H asked to come over to see the kids for a few minutes to play in the snow. I told him that was ok. This was my first mistake of the day. It was not H's day to see the kids. Of course he swoops in and takes the kids to a better sledding place and he gets to be the fun daddy. It was my own fault because I have not been keeping my boundaries in place and now they mean nothing. So I was mad at myself about that.
Your H came over and took the kids to go do something fun, and you're mad about it? Why? Is it because you think he's upstaging you? I doubt the kids see it that way. Look at the upside, he's still doing daddy stuff with them (some WAH's out there abandon their kids completely) and he's taking some of the load off of you. Next time he takes them, go treat yourself to a mani/ pedi
Quote:
Then when H was here, he mentioned that he had made plans for himself and bil that were quite expensive. H had just given me a lecture last week about how we need to watch what we are spending, etc.
Now this is good reason to be upset. But...
Quote:
I pretty much lost it because I am so tired of his one sided criticisms.

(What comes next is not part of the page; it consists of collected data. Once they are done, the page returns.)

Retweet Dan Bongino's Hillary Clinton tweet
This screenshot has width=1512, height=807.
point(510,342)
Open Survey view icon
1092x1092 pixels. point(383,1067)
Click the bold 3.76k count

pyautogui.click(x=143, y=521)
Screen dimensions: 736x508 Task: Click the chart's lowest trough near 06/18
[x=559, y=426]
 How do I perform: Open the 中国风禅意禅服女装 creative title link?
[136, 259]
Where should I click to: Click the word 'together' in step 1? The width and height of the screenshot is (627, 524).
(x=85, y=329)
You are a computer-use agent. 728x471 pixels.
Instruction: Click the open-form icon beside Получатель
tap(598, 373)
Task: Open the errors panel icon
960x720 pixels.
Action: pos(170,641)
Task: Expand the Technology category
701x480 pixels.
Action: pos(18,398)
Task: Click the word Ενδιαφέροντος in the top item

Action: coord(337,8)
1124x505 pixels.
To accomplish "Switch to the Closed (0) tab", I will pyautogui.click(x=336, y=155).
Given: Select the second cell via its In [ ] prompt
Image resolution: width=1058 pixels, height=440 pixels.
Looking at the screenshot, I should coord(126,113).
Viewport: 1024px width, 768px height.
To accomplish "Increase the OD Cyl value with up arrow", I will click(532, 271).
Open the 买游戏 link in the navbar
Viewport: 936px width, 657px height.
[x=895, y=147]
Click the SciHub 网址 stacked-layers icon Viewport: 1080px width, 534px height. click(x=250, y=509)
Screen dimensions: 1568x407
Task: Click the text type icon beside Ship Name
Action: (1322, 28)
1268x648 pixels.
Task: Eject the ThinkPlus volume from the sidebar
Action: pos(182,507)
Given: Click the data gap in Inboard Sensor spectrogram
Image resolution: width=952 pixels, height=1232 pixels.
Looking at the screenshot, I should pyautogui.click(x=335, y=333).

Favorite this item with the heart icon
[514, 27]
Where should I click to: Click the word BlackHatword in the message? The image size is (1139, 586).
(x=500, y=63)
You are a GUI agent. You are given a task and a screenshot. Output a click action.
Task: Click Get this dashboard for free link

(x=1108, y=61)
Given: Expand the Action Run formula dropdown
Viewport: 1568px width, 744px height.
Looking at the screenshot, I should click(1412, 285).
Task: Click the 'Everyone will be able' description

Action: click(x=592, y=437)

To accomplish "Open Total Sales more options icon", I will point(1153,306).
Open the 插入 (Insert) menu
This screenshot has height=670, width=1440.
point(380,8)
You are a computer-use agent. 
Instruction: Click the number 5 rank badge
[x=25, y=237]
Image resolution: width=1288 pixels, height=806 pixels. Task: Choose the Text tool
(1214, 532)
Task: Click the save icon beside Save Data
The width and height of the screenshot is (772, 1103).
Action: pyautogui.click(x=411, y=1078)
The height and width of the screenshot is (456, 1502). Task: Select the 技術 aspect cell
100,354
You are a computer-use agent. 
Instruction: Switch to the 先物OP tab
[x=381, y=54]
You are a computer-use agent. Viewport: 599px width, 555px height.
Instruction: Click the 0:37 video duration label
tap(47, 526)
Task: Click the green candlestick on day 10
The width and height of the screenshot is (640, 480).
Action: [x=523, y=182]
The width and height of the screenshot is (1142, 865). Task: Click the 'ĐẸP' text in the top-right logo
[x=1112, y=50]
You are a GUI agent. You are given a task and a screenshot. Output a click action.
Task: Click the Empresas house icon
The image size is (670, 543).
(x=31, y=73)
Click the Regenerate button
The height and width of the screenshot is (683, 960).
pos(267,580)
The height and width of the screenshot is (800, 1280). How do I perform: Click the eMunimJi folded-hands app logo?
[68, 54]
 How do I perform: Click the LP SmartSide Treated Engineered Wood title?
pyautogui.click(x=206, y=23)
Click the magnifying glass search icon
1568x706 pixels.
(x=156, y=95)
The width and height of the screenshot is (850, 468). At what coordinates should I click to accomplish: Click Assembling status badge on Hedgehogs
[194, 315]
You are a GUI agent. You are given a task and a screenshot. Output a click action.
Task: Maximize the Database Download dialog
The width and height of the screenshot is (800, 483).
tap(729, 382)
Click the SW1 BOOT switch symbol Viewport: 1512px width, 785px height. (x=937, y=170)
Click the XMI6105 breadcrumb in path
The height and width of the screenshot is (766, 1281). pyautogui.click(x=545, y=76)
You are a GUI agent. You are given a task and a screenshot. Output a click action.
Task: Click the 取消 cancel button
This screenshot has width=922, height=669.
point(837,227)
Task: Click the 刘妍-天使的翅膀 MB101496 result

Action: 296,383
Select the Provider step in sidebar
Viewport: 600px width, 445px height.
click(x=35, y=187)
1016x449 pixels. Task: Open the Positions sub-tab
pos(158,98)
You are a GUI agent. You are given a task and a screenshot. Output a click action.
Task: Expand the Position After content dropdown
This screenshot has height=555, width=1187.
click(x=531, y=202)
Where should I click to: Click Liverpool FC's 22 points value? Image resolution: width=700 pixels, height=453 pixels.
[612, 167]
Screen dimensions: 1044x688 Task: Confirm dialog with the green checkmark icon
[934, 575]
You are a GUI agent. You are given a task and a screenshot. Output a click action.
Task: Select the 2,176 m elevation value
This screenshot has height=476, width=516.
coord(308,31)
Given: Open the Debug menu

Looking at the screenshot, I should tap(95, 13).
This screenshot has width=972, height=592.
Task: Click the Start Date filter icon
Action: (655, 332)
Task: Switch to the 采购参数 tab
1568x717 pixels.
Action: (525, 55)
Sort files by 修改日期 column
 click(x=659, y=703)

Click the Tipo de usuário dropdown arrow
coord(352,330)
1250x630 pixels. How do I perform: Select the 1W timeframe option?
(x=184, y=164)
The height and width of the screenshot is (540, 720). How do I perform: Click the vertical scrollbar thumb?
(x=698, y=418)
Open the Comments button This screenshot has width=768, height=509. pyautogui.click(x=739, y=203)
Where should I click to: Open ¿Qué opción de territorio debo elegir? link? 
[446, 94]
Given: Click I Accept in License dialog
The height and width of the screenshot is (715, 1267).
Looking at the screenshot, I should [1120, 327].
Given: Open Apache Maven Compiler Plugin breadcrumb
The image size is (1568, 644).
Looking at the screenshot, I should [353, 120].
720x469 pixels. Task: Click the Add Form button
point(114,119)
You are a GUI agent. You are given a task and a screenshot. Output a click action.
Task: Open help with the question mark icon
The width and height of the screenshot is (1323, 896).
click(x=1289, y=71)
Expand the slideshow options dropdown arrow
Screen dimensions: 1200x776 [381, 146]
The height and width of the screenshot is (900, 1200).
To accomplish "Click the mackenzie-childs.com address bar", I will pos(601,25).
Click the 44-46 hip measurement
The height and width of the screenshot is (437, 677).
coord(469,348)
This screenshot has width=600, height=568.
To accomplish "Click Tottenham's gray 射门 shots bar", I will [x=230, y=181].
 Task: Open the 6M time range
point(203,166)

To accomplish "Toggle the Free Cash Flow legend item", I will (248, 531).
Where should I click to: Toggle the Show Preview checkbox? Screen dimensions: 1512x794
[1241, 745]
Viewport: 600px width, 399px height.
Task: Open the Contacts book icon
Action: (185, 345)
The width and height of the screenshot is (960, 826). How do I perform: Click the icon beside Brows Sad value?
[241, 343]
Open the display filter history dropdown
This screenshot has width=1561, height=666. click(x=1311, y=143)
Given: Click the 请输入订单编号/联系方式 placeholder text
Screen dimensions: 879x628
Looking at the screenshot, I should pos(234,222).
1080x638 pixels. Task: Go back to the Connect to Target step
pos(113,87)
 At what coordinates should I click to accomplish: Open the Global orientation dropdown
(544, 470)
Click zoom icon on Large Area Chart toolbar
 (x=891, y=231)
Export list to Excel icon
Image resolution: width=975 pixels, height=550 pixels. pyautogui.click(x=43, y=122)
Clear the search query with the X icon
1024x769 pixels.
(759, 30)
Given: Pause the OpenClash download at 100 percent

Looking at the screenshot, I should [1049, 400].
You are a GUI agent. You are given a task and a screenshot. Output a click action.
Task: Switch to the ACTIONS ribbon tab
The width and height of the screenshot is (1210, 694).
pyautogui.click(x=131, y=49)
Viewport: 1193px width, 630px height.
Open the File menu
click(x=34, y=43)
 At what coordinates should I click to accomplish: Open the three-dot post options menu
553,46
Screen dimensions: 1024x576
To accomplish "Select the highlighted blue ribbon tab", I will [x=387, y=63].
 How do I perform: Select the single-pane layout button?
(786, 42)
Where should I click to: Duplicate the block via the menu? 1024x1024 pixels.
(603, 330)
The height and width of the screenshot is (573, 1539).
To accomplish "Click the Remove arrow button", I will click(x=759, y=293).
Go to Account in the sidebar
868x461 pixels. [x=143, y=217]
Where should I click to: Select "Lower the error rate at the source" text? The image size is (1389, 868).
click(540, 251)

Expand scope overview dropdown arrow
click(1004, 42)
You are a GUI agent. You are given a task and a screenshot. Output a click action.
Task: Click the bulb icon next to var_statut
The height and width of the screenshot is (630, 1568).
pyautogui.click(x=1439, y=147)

You lost it as in yelling at him? I'm not going to 2x4 you, but will offer you this tidbit from DR- before saying or doing anything ask yourself two questions- what is my overall goal and is what I am about to say/ do putting me closer to that goal or moving me farther away? You can also use the same technique to evaluate your actions, did "losing it" help your sitch or make it worse? What could you have done differently that would change that for the better? No need to answer here, just think about it.